Comme le loup, le Bouquetin des Alpes a bien failli disparaître de France durant le siècle dernier, victime d’une chasse impitoyable, avant d’être protégé au niveau international à partir des années 1960 et de bénéficier de la création des grands parcs nationaux alpins, comme celui de la Vanoise. En dépit de ce statut, des dérogations préfectorales ont été obtenues dans le Massif Haut Savoyard du Bargy pour éliminer des bouquetins à la demande des éleveurs et des producteurs de reblochon locaux dans le but d’éradiquer un foyer de brucellose, une maladie infectieuse potentiellement transmissible au bétail et à l'homme.
Après l’apparition d’un nouveau cas chez un bovin en novembre 2021, la préfecture de Haute-Savoie avait ainsi signé le 17 mars 2022 un arrêté préfectoral autorisant l’abattage indiscriminé d’un maximum de 170 bouquetins, ce qui compte tenu du taux de prévalence de la maladie estimé à 4%, revenait à tuer plus de la moitié de la population locale d’environ 300 individus pour en éliminer quelques malades. Suite à des recours de la part d’associations de protection de la nature, dont la LPO et FNE, ce projet a été suspendu le 17 mai 2022 par une ordonnance du tribunal administratif de Grenoble.
En dépit de cette décision de justice, le préfet de Haute-Savoie a déposé un nouveau projet d’arrêté en juillet 2022 pour autoriser l’abattage des bouquetins qui n’ont pas encore pu être capturés et testés, soit 75 individus, ce qui demeure inacceptable. Bien que la consultation publique ait recueilli 88% d’avis défavorables, le préfet a choisi de l’ignorer pour confirmer l’arrêté dans sa version initiale en le publiant au dernier moment ce 14 octobre et en ordonnant en parallèle la fermeture au public du Massif du Bargy entre le 16 et le 18 octobre pour procéder à l’abattage des bouquetins sans risquer d’interposition d’opposants au projet. Les pouvoirs publics ne tiennent compte ni des concertations effectuées par leurs soins, ni de la science.
Effectivement, le Conseil National de Protection de la Nature (CNPN) avait émis un nouvel avis défavorable à ce projet le 16 juin 2022. Depuis le printemps 2022, 170 bouquetins ont été capturés et il a été constaté que plus de 95% n’étaient pas porteurs de la maladie. Selon les experts, l’infection devrait s’éteindre naturellement à condition de respecter un certain nombre de mesures de prudence et de bio-surveillance au cours des années à venir.
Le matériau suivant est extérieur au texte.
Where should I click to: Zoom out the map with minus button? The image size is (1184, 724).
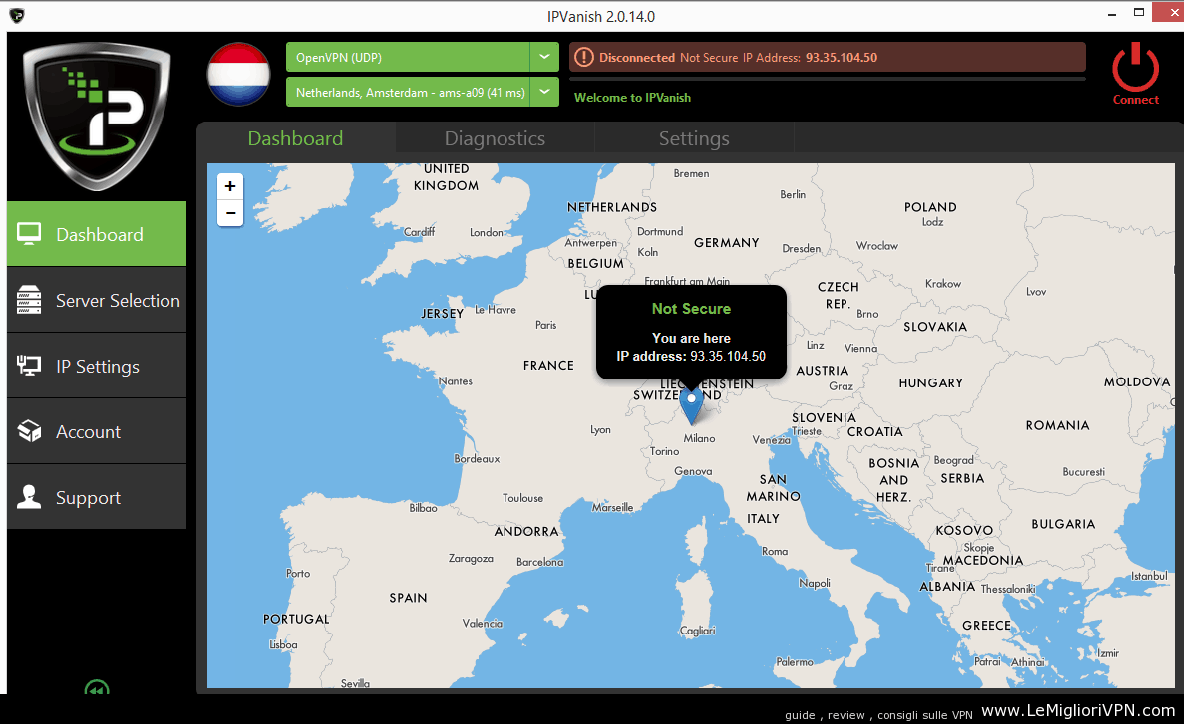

Si l'euthanasie d’animaux avérés séropositifs est acceptable, l’abattage indiscriminé d’individus sains est inutile, de plus le ciblage des femelles en âge de procréer a pour effet de désorganiser la hiérarchie sociale dans les hardes et contribue à la contamination de davantage d'individus. La faune sauvage ne peut être traitée au même titre que les animaux élevages en cas d’épidémie en requérant à des abattages massifs au nom du principe de précaution.
Mise à jour du 20 octobre 2022 : En 48h, 61 bouquetins ont été abattus dans le massif du Bargy, soit environ 20% de la population, à grands renforts de moyens publics, dont des hélicoptères.
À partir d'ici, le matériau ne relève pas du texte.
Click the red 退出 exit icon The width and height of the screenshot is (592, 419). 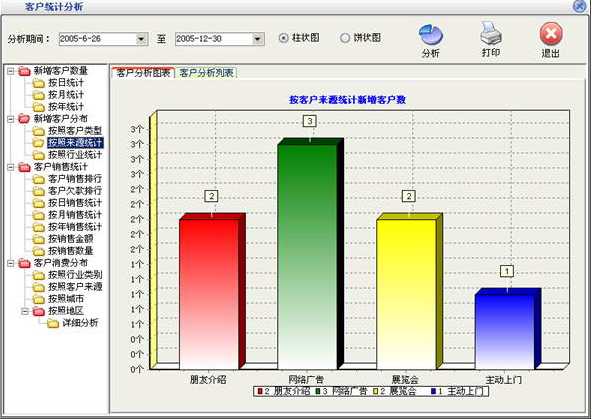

Alors que le législateur a prévu que les arrêtés peuvent être attaqués en justice dans les deux mois de leur promulgation, le préfet a décidé de lancer les opérations d'abattage sans nous laisser le temps d'agir sur le plan juridique. Bien qu'elle soit légale, cette manière de procéder devient fréquente et n'est pas à notre avis supportable d'un point de vue sociétal. Le préfet se doutait probablement que son arrêté, similaire à celui qui avait été suspendu par le juge en avril de cette année, serait retoqué à nouveau.
Pour sauver les bouquetins pas encore abattus, avec d'autres associations (FNE, AJAS, Animal Cross, ASPAS, AVES, One Voice), un recours suspensif a été déposé le 19 octobre au tribunal administratif de Grenoble. Nous espérons que le préfet n'aura pas l'impudence d'envoyer des tireurs abattre les 14 bouquetins restants tant que le juge des référés n'aura pas rendu son verdict.